The new approach led to a 50,000-fold increase in potency in cell culture, and the inhibitor protected rats from anthrax toxin in the study. The general concept also could be applied to designing inhibitors for other pathogens, including SARS, influenza, and AIDS, the researchers note.
The inhibitor designed by the Rensselaer-Toronto team is "polyvalent," which means that it displays multiple copies of receptor-binding peptides, allowing it to bind at multiple sites and become more potent than an inhibitor that binds to a single site. For the current experiment, the researchers made four different polyvalent inhibitors and then tested each in cell culture. They found that the most potent of the four inhibitors enabled more than a 50,000-fold enhancement in activity compared to an inhibitor that was not based on polyvalency.
This potent inhibitor was then characterized more fully and tested in rats. Five out of six rats injected only with anthrax toxin died; all six rats injected with toxin and a non-polyvalent inhibitor died. But the new polyvalent inhibitor protected all six rats in the experiment, with no signs of adverse side effects.

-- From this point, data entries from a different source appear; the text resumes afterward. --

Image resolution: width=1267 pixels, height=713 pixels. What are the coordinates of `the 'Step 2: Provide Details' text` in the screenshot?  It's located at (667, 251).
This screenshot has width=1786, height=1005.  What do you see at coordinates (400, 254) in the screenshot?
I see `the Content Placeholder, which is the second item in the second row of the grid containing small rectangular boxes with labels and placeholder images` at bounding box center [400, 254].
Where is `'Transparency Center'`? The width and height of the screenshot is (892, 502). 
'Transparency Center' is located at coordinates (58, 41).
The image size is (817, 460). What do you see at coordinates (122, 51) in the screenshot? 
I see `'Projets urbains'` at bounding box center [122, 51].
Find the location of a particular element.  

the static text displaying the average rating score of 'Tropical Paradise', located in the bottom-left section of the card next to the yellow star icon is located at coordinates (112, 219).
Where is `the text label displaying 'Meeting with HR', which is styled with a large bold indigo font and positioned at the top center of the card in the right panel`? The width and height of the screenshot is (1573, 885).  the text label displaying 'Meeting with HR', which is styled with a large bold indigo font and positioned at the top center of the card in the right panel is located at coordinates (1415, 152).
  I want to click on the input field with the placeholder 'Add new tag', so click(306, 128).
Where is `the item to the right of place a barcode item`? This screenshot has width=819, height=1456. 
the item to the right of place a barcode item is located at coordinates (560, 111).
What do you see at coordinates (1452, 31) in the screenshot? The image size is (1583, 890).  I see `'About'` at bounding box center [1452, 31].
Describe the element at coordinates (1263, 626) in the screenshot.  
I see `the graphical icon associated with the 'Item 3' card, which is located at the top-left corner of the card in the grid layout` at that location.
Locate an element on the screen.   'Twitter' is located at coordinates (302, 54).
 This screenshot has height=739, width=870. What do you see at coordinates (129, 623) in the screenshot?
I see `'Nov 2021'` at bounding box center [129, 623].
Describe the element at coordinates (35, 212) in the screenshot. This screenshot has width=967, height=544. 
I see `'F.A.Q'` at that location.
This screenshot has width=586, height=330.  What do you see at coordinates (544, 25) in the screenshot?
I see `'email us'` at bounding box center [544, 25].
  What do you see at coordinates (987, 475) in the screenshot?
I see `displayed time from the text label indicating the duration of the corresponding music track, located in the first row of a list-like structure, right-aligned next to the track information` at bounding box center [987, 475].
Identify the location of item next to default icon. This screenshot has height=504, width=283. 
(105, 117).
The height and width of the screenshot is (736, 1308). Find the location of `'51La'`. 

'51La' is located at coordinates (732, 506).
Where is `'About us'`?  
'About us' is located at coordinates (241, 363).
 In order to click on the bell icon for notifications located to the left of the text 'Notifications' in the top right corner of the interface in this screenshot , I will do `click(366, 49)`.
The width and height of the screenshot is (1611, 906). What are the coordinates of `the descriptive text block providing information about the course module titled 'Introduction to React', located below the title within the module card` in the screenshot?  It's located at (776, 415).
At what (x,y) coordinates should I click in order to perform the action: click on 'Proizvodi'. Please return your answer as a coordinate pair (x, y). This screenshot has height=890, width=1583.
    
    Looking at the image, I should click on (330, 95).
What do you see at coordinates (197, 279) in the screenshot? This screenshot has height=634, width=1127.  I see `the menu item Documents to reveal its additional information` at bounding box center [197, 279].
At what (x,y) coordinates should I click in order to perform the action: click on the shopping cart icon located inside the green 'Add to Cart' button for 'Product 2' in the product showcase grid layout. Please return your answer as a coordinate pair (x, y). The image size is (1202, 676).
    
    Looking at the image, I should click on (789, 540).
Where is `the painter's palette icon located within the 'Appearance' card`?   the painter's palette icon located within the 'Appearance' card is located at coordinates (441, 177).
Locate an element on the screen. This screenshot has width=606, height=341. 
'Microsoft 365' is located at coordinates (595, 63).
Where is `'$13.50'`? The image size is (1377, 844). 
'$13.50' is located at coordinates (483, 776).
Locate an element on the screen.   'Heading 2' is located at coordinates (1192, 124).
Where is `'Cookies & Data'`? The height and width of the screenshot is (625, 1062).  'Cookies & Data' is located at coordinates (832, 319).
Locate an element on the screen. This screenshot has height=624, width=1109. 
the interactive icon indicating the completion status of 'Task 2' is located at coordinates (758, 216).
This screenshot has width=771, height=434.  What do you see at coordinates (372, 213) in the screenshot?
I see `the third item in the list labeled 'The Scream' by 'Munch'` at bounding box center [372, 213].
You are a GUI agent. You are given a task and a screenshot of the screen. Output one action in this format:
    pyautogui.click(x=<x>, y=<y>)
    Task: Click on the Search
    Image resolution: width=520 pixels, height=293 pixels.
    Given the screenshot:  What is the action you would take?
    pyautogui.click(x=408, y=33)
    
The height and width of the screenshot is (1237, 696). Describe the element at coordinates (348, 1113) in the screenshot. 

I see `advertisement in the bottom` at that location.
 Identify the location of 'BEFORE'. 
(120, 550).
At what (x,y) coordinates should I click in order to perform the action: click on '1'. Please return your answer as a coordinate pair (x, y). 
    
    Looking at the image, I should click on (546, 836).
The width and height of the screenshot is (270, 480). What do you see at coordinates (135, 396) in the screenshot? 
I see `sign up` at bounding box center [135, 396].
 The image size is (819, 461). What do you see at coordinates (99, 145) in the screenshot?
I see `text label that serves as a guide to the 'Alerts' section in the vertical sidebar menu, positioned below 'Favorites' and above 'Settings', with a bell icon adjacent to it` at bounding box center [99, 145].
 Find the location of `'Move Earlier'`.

Once fully developed, administering the new inhibitor to patients could help reduce the high mortality rates associated with inhalational anthrax, according to the researchers. Antibiotics slow the progression of infection by targeting the anthrax bacterium, but they do not counter the advanced destructive effects of anthrax toxin in the body. Inhalation anthrax still has a fatality rate of 75 percent even after antibiotics are given, according to the Centers for Disease Control and Prevention. "Combining the inhibitor with antibiotic therapy may increase the likelihood of survival for an infected person," Kane said.